MATs will soon dominate the school landscape. Let’s make sure they’re up to itby Neil Carmichael / March 14, 2017 / Leave a comment
There has been a significant increase in the number of schools forming or joining multi-academy trusts (MATs). This trend is predicted to continue over the coming years and the government expects that most schools which convert to academy status will join a MAT. But the evidence of their ability to raise pupil performance is limited. While some academies in MATs are high flying, others languish at the bottom of the league tables.
In England, the number of MATs tripled from 394 in 2011 to 1.121 in 2016. While 1,618 academies stand alone, 4,140 are in a trust—one in five of all state-funded schools in England, according to the latest government figures. Schools Minister Lord Nash indicated to the Education Committee that the government expects a tipping point to be reached in five or six years where most schools have converted to academies and joined a MAT.

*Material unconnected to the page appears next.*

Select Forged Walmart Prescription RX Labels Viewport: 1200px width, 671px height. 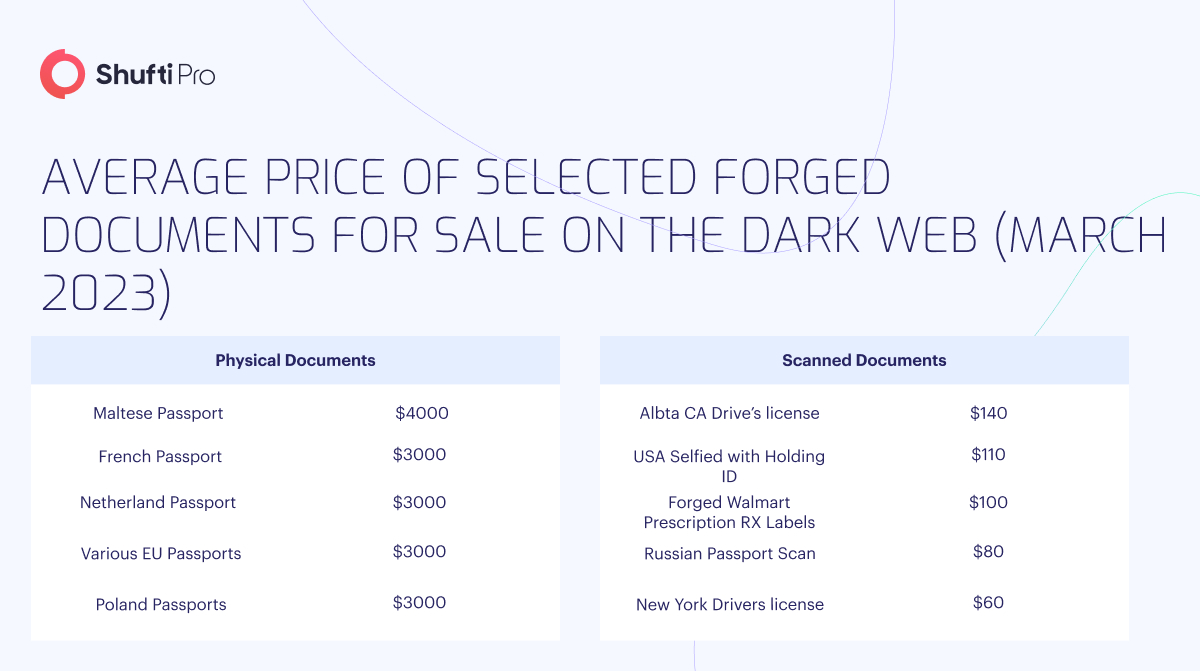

But as we press ahead towards MATs being the dominant model in our education system, questions remain about their performance. Conclusive evidence that trusts are able to achieve high standards across the board is yet to emerge. Analysis published by several organisations and the government shows that some MATs are delivering excellent results and using the model to effectively drive improvement. But a significant number of MATs are failing to improve year on year and are consistently at the bottom of the pile.
This year, the Department for Education’s exam result league tables show that two thirds of MATs had scores that were below average across their secondary schools at Key Stage 4. Just over half of those performed “significantly below” average and some of the largest MATs, including E-ACT and Academies Enterprise Trus…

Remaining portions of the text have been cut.